[TEKS BACAAN]
____________________
Rabu, 07 Desember 2011

BISNIS RETAIL

A. Pendahuluan

Perkembangan industri retail yang sangat cepat menuntut produsen menyiapkan saluran distribusi yang efektif. Sebagian besar produsen tidak langsung menjual barang mereka kepada pemakai akhir. Di antara produsen dan pemakai terdapat saluran pemasaran, sekumpulan perantara pemasaran yang melakukan berbagai fungsi dan menyandang berbagai nama (Kotler, 2000).

Ada berbagai level saluran yang menghubungkan produsen dengan pelanggan akhir. Saluran terakhir yang menghubungkan produsen dengan pelanggan akhir adalah pengecer (retailer). Menurut Kotler (2000) usaha eceran meliputi semua kegiatan yang terlibat dalam penjualan barang atau jasa secara langsung kepada konsumen akhir untuk penggunaan pribadi dan bukan bisnis.
____________________
[DATA HASIL EKSTRAKSI]
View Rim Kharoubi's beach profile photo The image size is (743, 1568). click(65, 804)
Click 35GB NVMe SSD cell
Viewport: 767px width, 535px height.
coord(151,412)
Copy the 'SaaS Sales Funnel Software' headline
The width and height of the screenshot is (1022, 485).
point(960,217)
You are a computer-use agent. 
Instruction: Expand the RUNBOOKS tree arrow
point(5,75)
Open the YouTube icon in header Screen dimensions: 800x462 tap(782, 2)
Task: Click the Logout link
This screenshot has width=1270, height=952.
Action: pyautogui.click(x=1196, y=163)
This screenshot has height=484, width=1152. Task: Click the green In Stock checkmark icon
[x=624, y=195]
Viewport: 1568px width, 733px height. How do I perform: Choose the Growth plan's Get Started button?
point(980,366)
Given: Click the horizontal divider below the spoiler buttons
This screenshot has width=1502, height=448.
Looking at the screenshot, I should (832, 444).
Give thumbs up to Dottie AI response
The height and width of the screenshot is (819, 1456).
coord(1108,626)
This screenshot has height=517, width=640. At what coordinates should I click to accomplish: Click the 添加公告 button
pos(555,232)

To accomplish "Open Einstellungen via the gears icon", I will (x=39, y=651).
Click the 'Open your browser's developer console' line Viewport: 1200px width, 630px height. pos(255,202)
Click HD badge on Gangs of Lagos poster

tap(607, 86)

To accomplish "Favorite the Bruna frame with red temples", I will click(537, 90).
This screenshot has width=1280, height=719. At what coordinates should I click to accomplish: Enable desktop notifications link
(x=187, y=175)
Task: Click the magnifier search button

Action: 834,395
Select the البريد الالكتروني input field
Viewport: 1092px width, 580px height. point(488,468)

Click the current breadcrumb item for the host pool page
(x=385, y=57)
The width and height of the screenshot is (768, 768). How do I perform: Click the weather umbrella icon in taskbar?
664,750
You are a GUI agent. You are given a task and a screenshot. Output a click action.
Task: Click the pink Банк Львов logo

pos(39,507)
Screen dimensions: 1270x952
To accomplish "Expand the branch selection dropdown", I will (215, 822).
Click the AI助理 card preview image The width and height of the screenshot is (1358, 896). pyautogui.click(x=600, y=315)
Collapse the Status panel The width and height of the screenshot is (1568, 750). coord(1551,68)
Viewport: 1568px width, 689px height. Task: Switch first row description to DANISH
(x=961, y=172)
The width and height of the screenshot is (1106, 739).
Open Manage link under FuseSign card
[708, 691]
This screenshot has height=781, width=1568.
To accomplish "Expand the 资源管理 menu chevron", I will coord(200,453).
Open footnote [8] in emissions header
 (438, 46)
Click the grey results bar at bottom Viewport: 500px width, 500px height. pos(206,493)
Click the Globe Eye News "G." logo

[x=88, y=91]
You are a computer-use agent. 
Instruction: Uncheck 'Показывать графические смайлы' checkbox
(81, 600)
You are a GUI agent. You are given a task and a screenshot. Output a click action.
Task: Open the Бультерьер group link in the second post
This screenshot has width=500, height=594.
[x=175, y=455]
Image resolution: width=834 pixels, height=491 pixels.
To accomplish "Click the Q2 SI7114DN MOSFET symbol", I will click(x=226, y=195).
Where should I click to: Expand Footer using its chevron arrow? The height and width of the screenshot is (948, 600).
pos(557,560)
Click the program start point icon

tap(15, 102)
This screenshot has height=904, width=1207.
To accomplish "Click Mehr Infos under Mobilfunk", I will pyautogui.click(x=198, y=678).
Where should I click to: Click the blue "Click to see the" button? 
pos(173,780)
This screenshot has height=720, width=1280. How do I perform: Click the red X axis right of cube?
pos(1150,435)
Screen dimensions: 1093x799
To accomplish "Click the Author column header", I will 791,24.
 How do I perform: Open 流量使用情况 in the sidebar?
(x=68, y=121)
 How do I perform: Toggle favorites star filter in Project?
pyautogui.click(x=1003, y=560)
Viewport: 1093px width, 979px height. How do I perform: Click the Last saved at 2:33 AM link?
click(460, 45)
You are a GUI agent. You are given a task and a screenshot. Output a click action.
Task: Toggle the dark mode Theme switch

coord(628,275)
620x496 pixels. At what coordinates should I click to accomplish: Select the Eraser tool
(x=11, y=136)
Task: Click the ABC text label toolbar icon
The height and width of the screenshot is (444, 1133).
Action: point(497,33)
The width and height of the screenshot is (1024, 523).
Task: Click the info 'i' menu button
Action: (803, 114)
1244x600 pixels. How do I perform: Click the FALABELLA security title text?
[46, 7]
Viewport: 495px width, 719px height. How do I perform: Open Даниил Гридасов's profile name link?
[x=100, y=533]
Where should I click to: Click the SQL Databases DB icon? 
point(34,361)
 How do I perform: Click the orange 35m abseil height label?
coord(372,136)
____________________
[PETUNJUK LATIHAN]
Tolong tulis ulang bagian teks tentang bisnis retail di antara "A. Pendahuluan" dan "nama (Kotler, 2000).", termasuk keduanya. Ganti setiap "produsen" dengan "pabrikan".

[JAWABAN LENGKAP]
A. Pendahuluan

Perkembangan industri retail yang sangat cepat menuntut pabrikan menyiapkan saluran distribusi yang efektif. Sebagian besar pabrikan tidak langsung menjual barang mereka kepada pemakai akhir. Di antara pabrikan dan pemakai terdapat saluran pemasaran, sekumpulan perantara pemasaran yang melakukan berbagai fungsi dan menyandang berbagai nama (Kotler, 2000).